The Auckland based company expects annual revenue to be 15 percent below the bottom end of its $16 million to $18 million range provided at its annual meeting in August, blaming reduced demand for non-recurring customised software development, and longer lead-in times to commercialise new products. Serko today reported a 35 percent increase in revenue of $6.4 million in the six months ended Sept. 30, near the bottom end of the $6.3 million to $7 million range given at the AGM when it downgraded guidance for a second time.
Serko reported a first-half loss of $3.4 million, or 5 cents per share, compared to $3.6 million, or 6 cents a year earlier, with expenses rising 19 percent to $10.6 million. The company pushed out its goal to breakeven to the end of the 2017 financial year, having previously targeted early 2017.
Last year Serko raised $17 million in new capital selling 15.5 million new shares at $1.10 a piece in an IPO to fund its growth ambitions and repay debt. The shares last traded at 95 cents, and have dropped 20 percent this year.

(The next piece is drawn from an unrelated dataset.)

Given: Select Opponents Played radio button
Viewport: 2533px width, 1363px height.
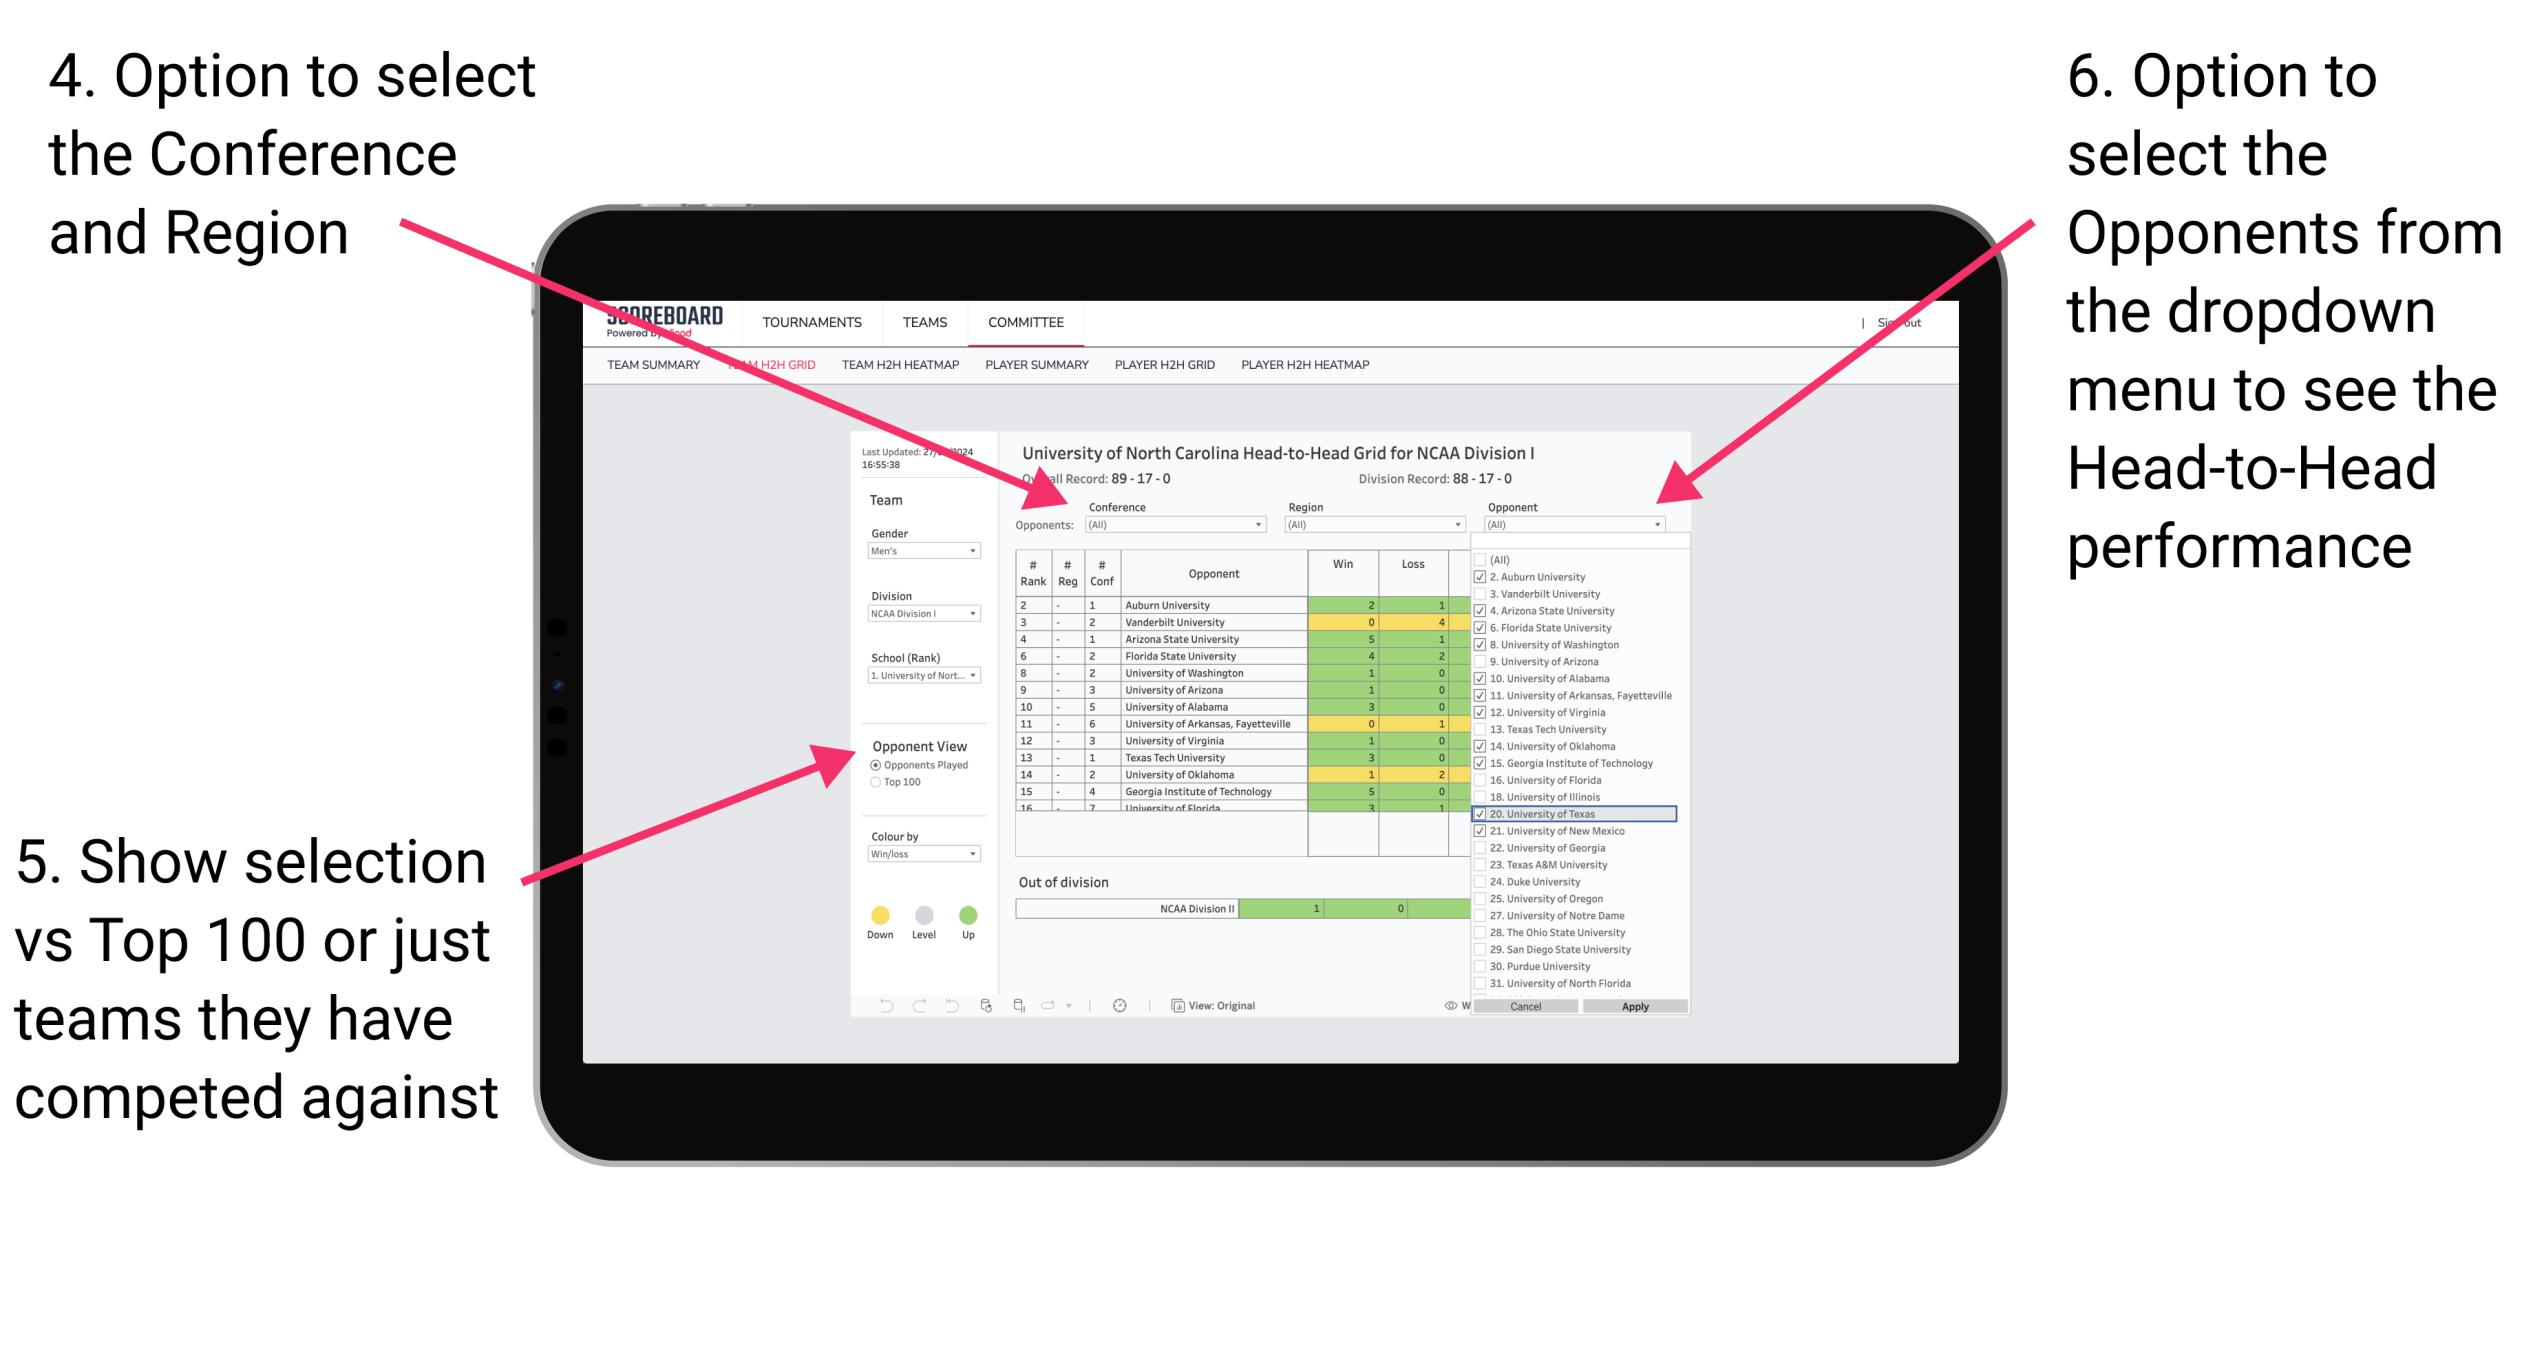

When the company listed, chairman Simon Botherway said the company didn't anticipate coming back to market for more funding, and as recently as the August AGM said there were no plans to do so, but Serko today said it was "considering options to raise some additional capital to support the company's growth aspirations and the roll-out of additional product initiatives."
Serko posted an operational cash outflow of $1.7 million in the half, smaller than the $3.7 million used a year earlier, with a further $460,000 spent on investing activities. That left Serko with cash and equivalents of almost $2.5 million as at Sept. 30.
In August, Serko entered into a partnership with US based hotel finding website Expedia, where its customers can search the Expedia and Wotif sites through Serko's online booking tool, and earlier this year it bought Expedia's Arnold Travel Technology which it said would expand Australasian transaction volumes by a fifth.